[EXTRACT TO READ Boundary: Start]
We are seeking out funding sources to do more translations of the First Steps books and potentially another iteration of the storybook highlighting a different group. The current cost of the kit is very low ($20), as all of the printing and material costs were covered by the grant. We are extremely interested in doing this work long-term and finding ways to include university students in the experience. We are currently working towards establishing a non-profit publishing house that would continue to research and innovate designing materials to serve newly arriving refugees. Rogers Park is also home to Loyola University Chicago, where I teach design and will be teaching an Experiential Learning Graphic Design class in Fall 2010 that will integrate design and anthropology within the context of refugee resettlement.

To find out more about our project and to order your copy of the First Steps Kit go to: Ah Mu Weaves a Story, By: Sara Gilliam | Illustrated By: Kate Cosgrove | Translated by: Poe Clee. To learn more and to order your copy:

Joyce Epolito is a design graduate of the University of Illinois at Chicago and Central Michigan University.

4 Responses to “Chicago Welcomes You: Designing For Refugees”

  1. tiny tron Says:

    What a wonderful resource for so many communities around the the country. There are beautiful, well written and well designed. I know it will change the world!

  2. jon steinmeier Says:

    i agree, this is such an amazing resource, and was created with such care. it’s a beautiful body of work. good job team.
[EXTRACT TO READ Boundary: End]
[THE DATA Boundary: Start]
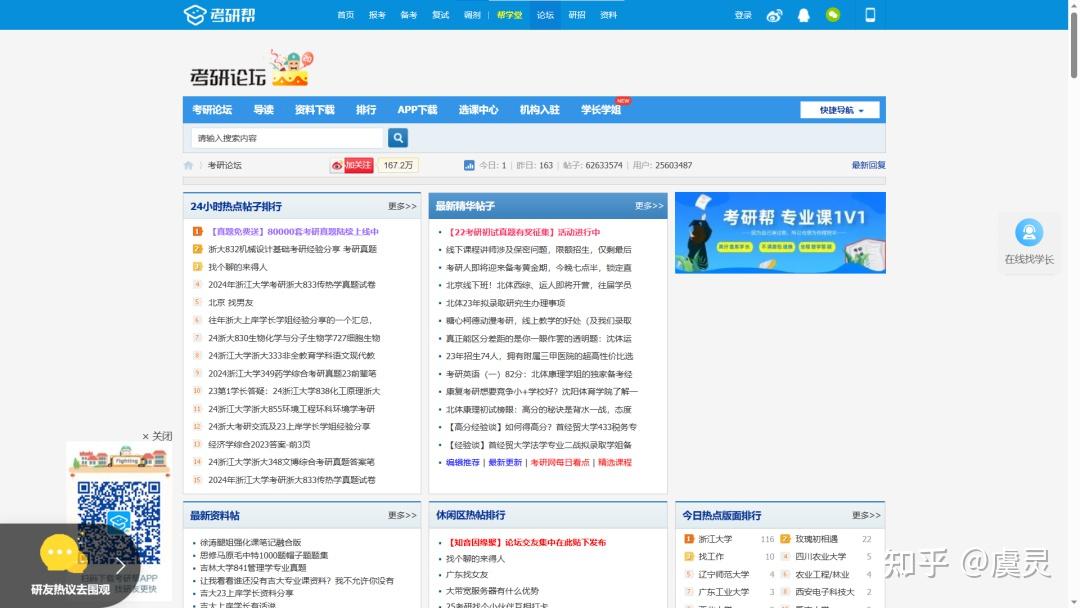Click the 考研帮 logo icon top left

coord(194,14)
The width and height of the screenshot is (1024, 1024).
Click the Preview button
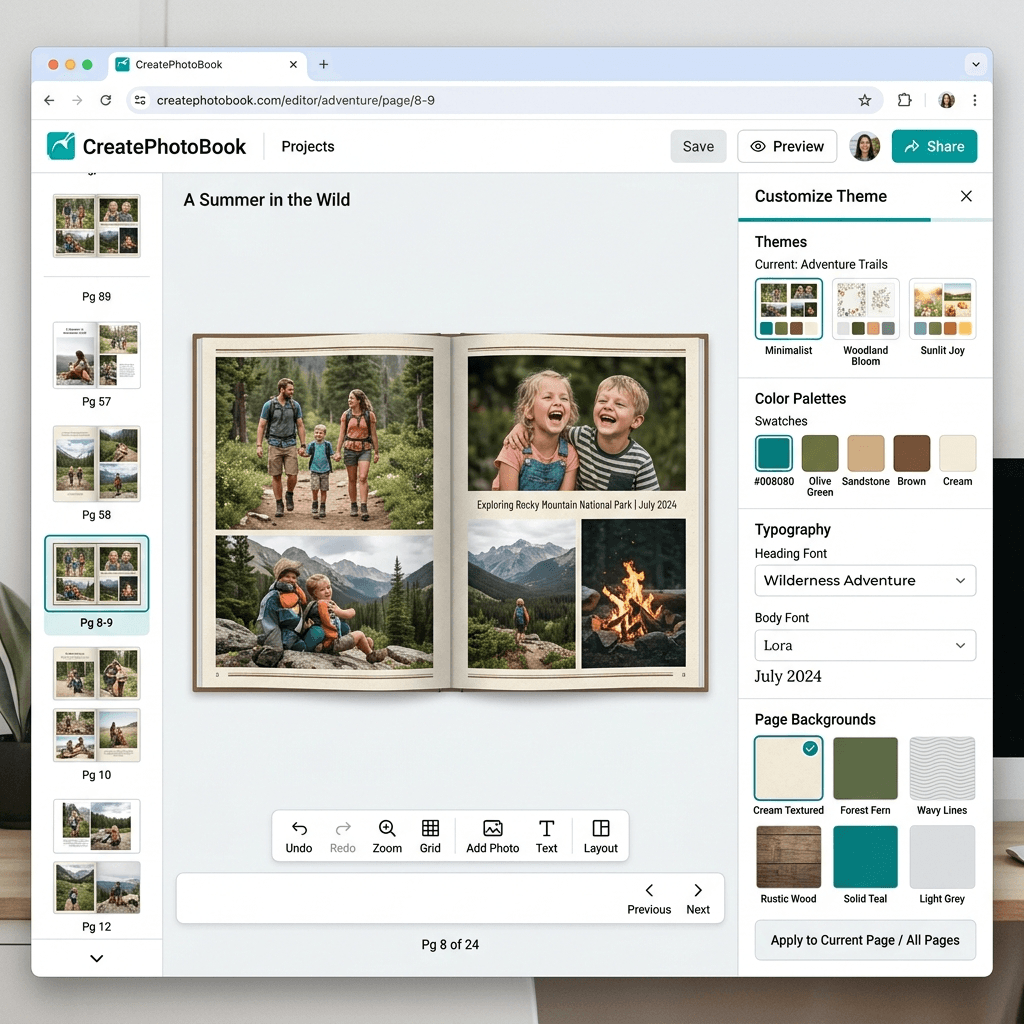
[THE DATA Boundary: End]
## [PROBLEM DESCRIPTION]
Continue the text about designing materials for refugees in Chicago, starting right after its last line.

## [TASK RESULT]
  3. Stacie Budek Says:

    America is always about helping those of other countries in need. But it always seems that we are helping them in their countries, but what about when they need help in ours. There are people who complain about those living here who can’t speak English, well this kind of project is a way to help them learn. When we help someone, we have to go all the way otherwise there is no point. This project can help displaced refugees all over the world by giving them the chance to learn about the language and culture of the place they are going to be living in for awhile. Being a refugee is hard, this is just one way we can make their lives easier.

  4. Casey Canon Says:

    This project is a great idea to reach out to struggling refugees unfamiliar with our area. I think it was important to include factual based books as well as a story about the family, for having a story they can relate to and understand easily is a relief from trying to memorize pictures and unfamiliar letters/numbers. Donations and volunteers can really help this kit become even bigger and better. For diverse communities such as Rogers Park in Chicago, maybe if this reaches enough of the various people living in them, they will not only understand/learn about our culture, but also each other’s cultures as well.